# Prompt 1
List every dollar amount stated in the article about the Alex Jones defamation verdict.
# Prompt 2
Translate this sentence from the article about the Alex Jones defamation verdict into Spanish: "A Connecticut appeals court today largely upheld a nearly $1.3 billion defamation verdict against conspiracy theorist Alex Jones in a case accusing the Infowars founder of spreading lies about the 2012 Sandy Hook mass shooting."
# Prompt 3
According to the article about the Alex Jones defamation verdict, how many students and staff members were killed in the 2012 shooting at Sandy Hook Elementary School?

Selected passage Block Start

REUTERS/MIKE SEGAR/FILE PHOTO
                                Infowars founder Alex Jones arrives to speak to the media after appearing at his Sandy Hook defamation trial at Connecticut Superior Court in Waterbury, Conn., in October 2022.

REUTERS/MIKE SEGAR/FILE PHOTO

Infowars founder Alex Jones arrives to speak to the media after appearing at his Sandy Hook defamation trial at Connecticut Superior Court in Waterbury, Conn., in October 2022.

A Connecticut appeals court today largely upheld a nearly $1.3 billion defamation verdict against conspiracy theorist Alex Jones in a case accusing the Infowars founder of spreading lies about the 2012 Sandy Hook mass shooting.

A three-judge panel of the Connecticut Appellate Court found that a jury’s October 2022 decision to award $965 million in damages plus attorneys fees and costs to families of the shooting’s victims was not unreasonable given the mental anguish they suffered due to the lies by Jones about Sandy Hook.

In affirming the verdict, the judges found fault only with a portion awarding $150 million in damages under a state unfair trade practices law, finding that should be thrown out because it did not properly apply to the facts of the case.

Jones claimed for years that the 2012 shooting deaths of 20 students and six staff members at Sandy Hook Elementary School in Newtown, Connecticut, were staged with actors as part of a government plot to seize guns from Americans. He has since acknowledged that the mass shooting occurred, but plaintiffs said Jones cashed in for years off his lies about the massacre.

An attorney for the Sandy Hook families, Alinor Sterling, praised the ruling.

“The jury’s $965 million rebuke of Jones will stand, and the families who have fought valiantly for years have brought Alex Jones yet another step closer to true justice,” Sterling said in a statement.

Jones’ lawyer Norm Pattis said in a statement that the jury was falsely led to believe Jones made millions of dollars off the Sandy Hook conspiracy theories and that Jones was to blame for the families’ anguish.

“We had hoped the Appellate Court would have seen through the charade and farce that this trial became. It didn’t,” Pattis said, adding that he plans to appeal to the Connecticut Supreme Court. Jones and the parent company of his Infowars site, Free Speech Systems, filed for Chapter 11 bankruptcy protection in 2022 after the verdict in Connecticut and another in Texas, where a jury in a similar case awarded other Sandy Hook parents $49 million. In November, the Onion parody news website announced that it would purchase Infowars in a bankruptcy auction, though a losing bidder connected to Jones is challenging the sale.

A bankruptcy judge will consider whether or not to approve the Onion’s purchase of Infowars at a Monday court hearing in Houston.

Selected passage Block End
Data section Block Start

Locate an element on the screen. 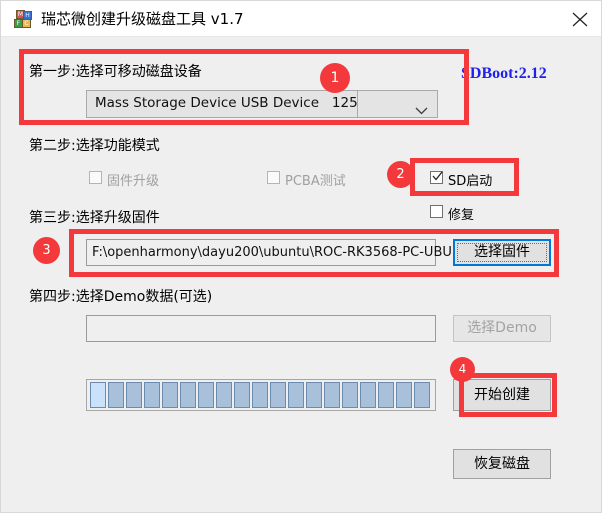  check-mark-icon is located at coordinates (438, 178).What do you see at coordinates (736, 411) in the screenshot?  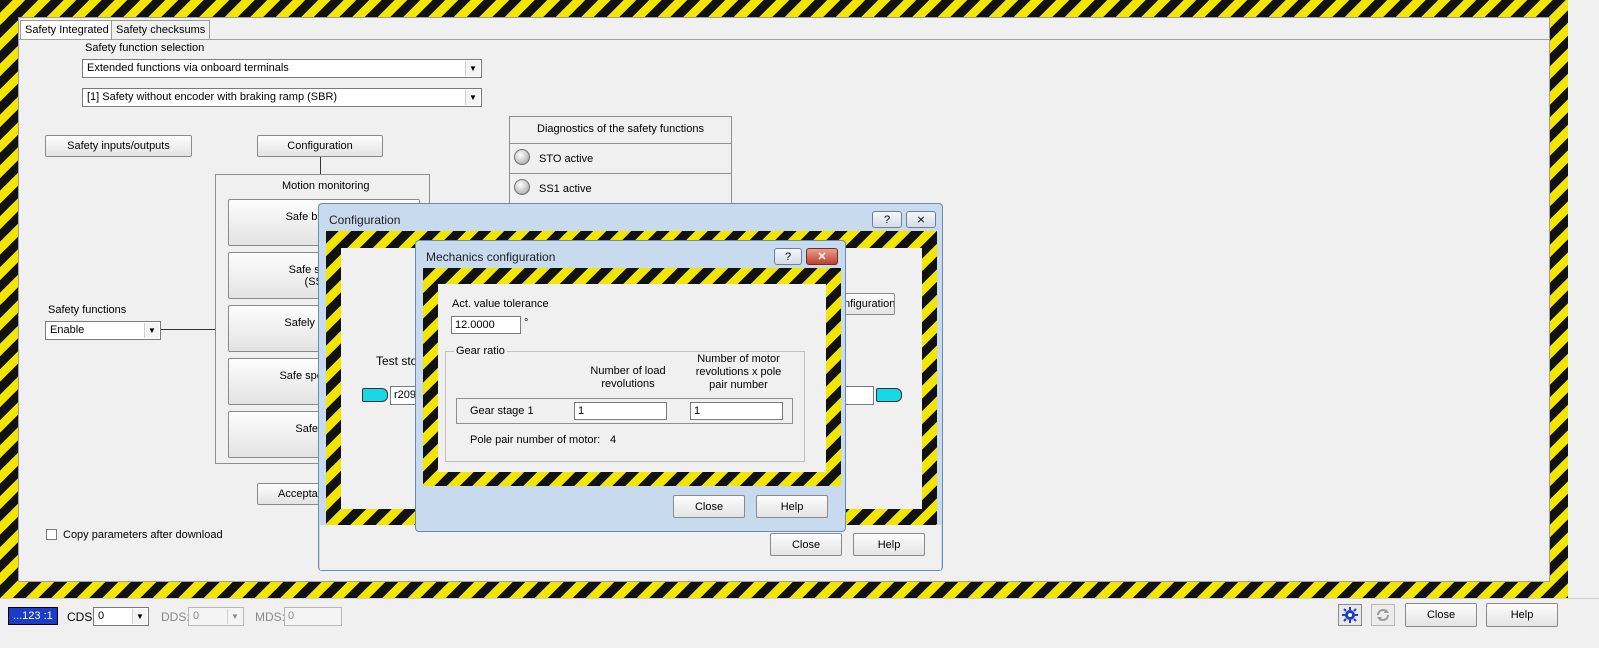 I see `gear-motor-input: 1` at bounding box center [736, 411].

Data section Block End

# Your response 1
$1.3 billion
$965 million
$150 million
$49 million

# Your response 2
Un tribunal de apelaciones de Connecticut ratificó hoy en gran medida un veredicto por difamación de casi 1.300 millones de dólares contra el teórico de la conspiración Alex Jones en un caso que acusa al fundador de Infowars de difundir mentiras sobre el tiroteo masivo de Sandy Hook de 2012.

# Your response 3
20 students and six staff members were killed.